Filippo Turetta, accusato dell'omicidio dell'ex fidanzata Giulia Cecchettin, è rinchiuso nel carcere Montorio di Verona da sabato 23 novembre, dopo l'estradizione dalla Germania. Non è più in isolamento e, anzi, nella sua cella (doppia) avrebbe trovato anche un compagno d'eccezione, una sorta di ‘angelo custode'.

Non un detenuto qualsiasi, ma una persona che in accordo con la direzione ha accettato di ‘seguirlo': si tratta di un uomo di 50-60 anni condannato per reati finanziari e la cui pena finirà nel 2031.

È un detenuto come gli altri, e si rende conto di quello che ha fatto", hanno spiegato fonti qualificate all'Ansa. "Sta prendendo le misure con la realtà del carcere, che la prima volta è uno shock".

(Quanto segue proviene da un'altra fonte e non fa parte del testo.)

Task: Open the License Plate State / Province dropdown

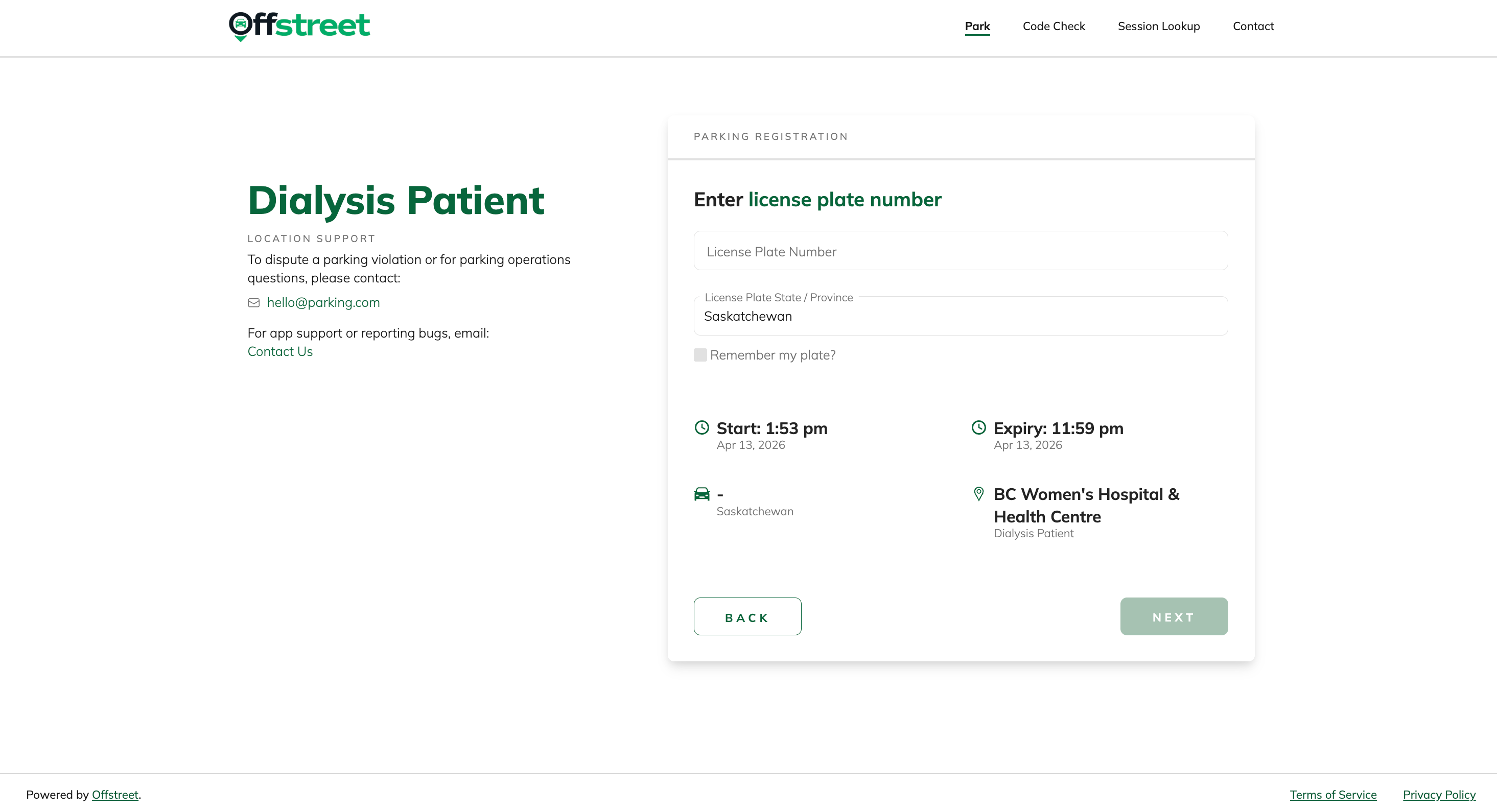Action: [960, 316]
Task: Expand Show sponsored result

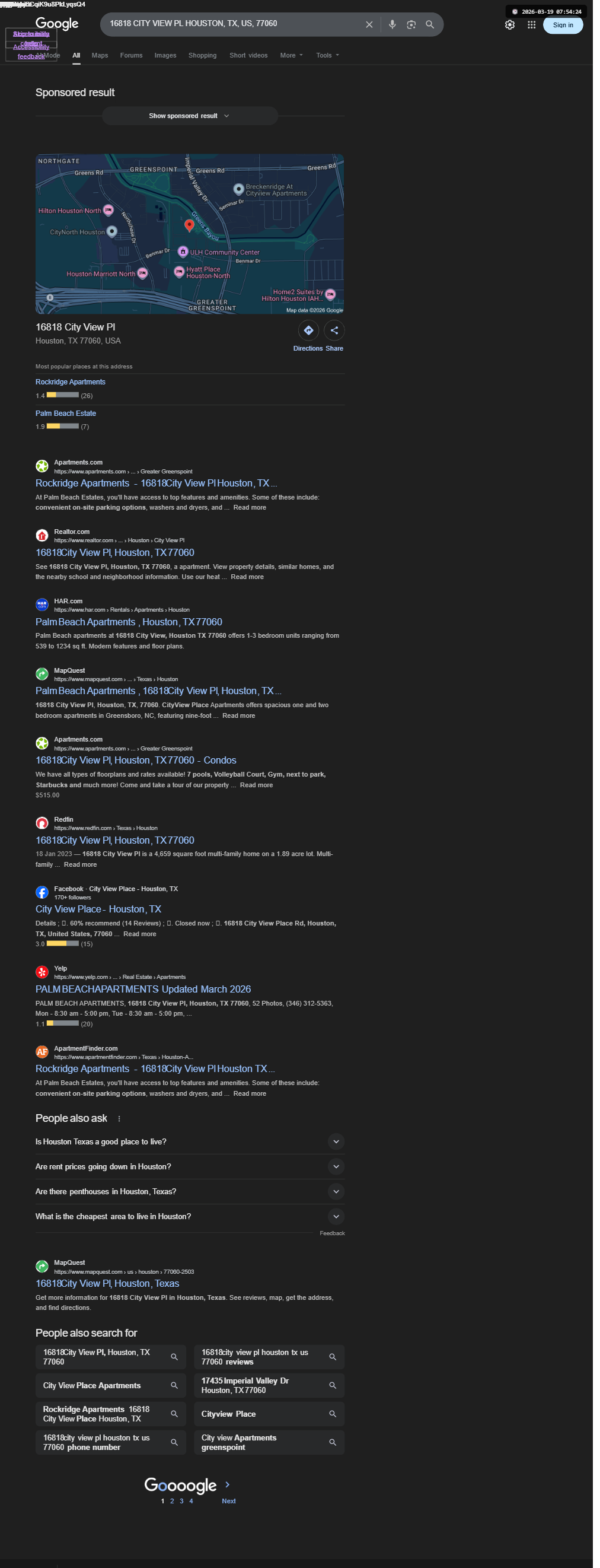Action: tap(190, 116)
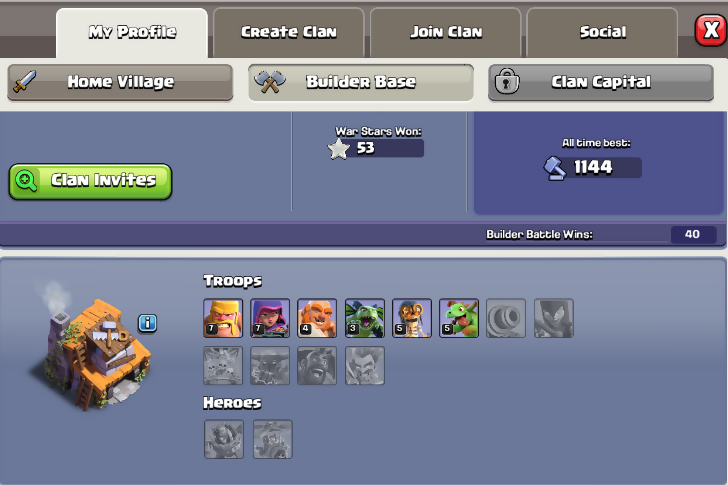Viewport: 728px width, 485px height.
Task: Select the Boxer Giant troop icon
Action: coord(317,318)
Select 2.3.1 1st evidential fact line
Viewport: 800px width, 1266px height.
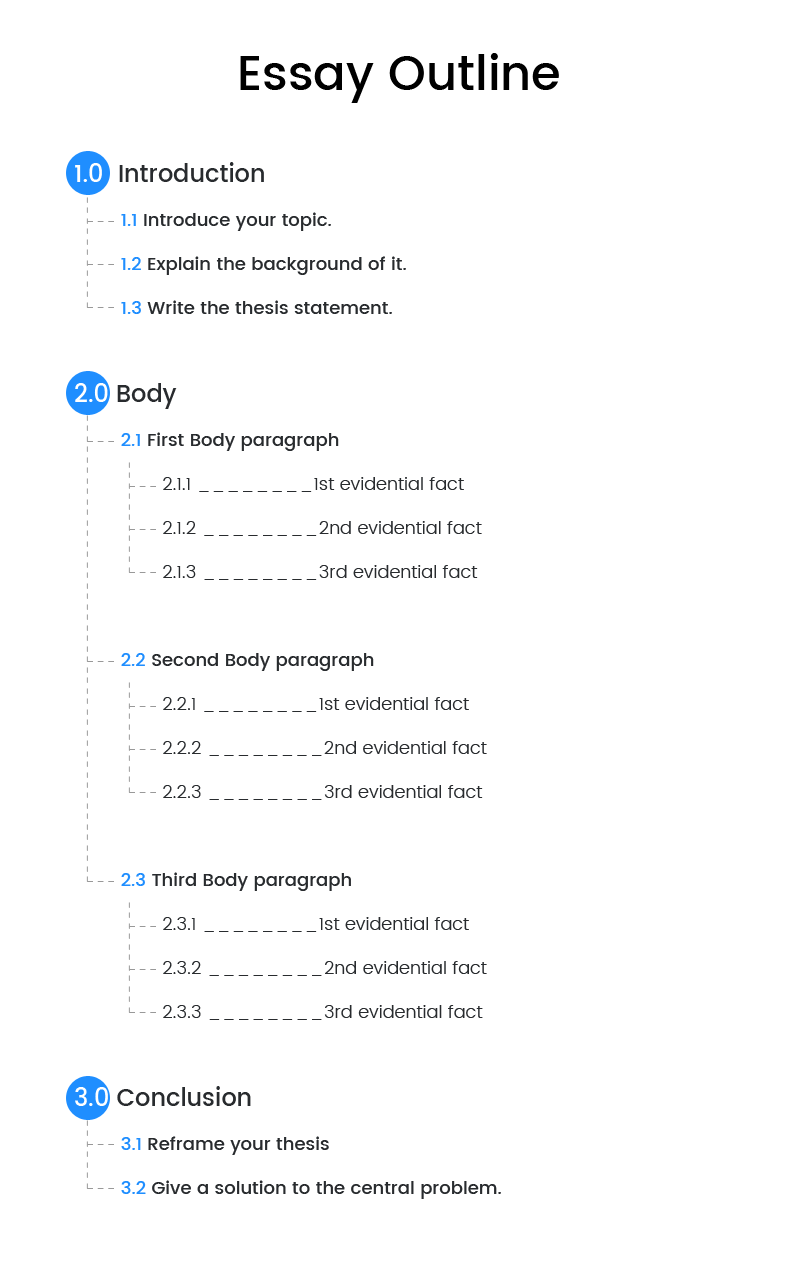tap(315, 924)
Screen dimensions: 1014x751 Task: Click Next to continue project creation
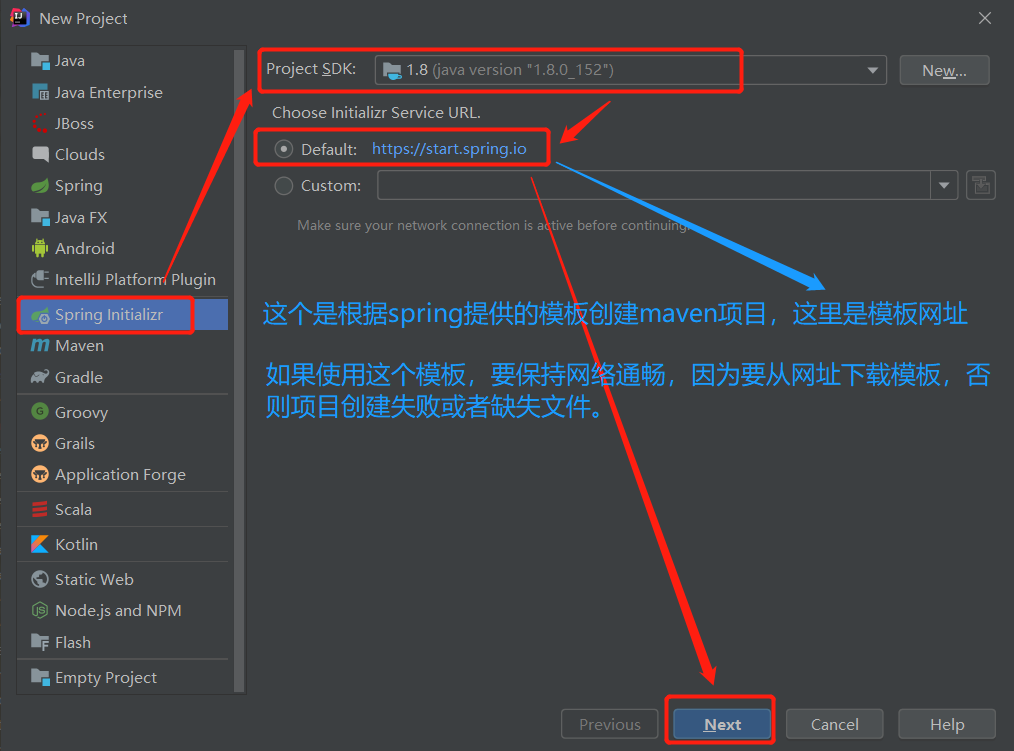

Turetta è dunque passato al regime di "custodia aperta": una cella con la porta aperta e sarà libero di camminare per il corridoio del reparto di infermeria. Nel reparto ora può anche incontrare tutti gli altri compagni di detenzione, in totale 19 ristretti in 16 celle. Ieri ha visto anche i suoi genitori.

Il giovane, sempre secondo le indiscrezioni di stampa, appare "tranquillo" e sembra che si "stia ambientando", chiedendo anche spiegazioni riguardo "le dinamiche del carcere". Nella sua cella, come in quella degli altri detenuti, c'è anche un televisore. E se lo vorrà, potrà seguire i funerali della sua ex fidanzata che saranno trasmessi in diretta tv e si svolgeranno a Padova nella Basilica di Santa Giustina.

Sul suo letto c'è solo una coperta, ma nessun lenzuolo per evitare rischi. Gli unici vestiti a sua disposizione sono quelli forniti dalla struttura carceraria. Se dovesse passare al reparto "protetti", i familiari potranno consegnargli un pacco con una lista di 26 possibili articoli, da "un pettine o spazzola di plastica" a "matite o una scatola di colori in legno", passando per abiti "puliti e di foggia conveniente", da aggiungere ai libri che secondo l'Adnkronos gli sono stati prestati dalla biblioteca interna: un giallo di Agatha Christie e il romanzo ‘La figlia del capitano' di Aleksandr Pukin.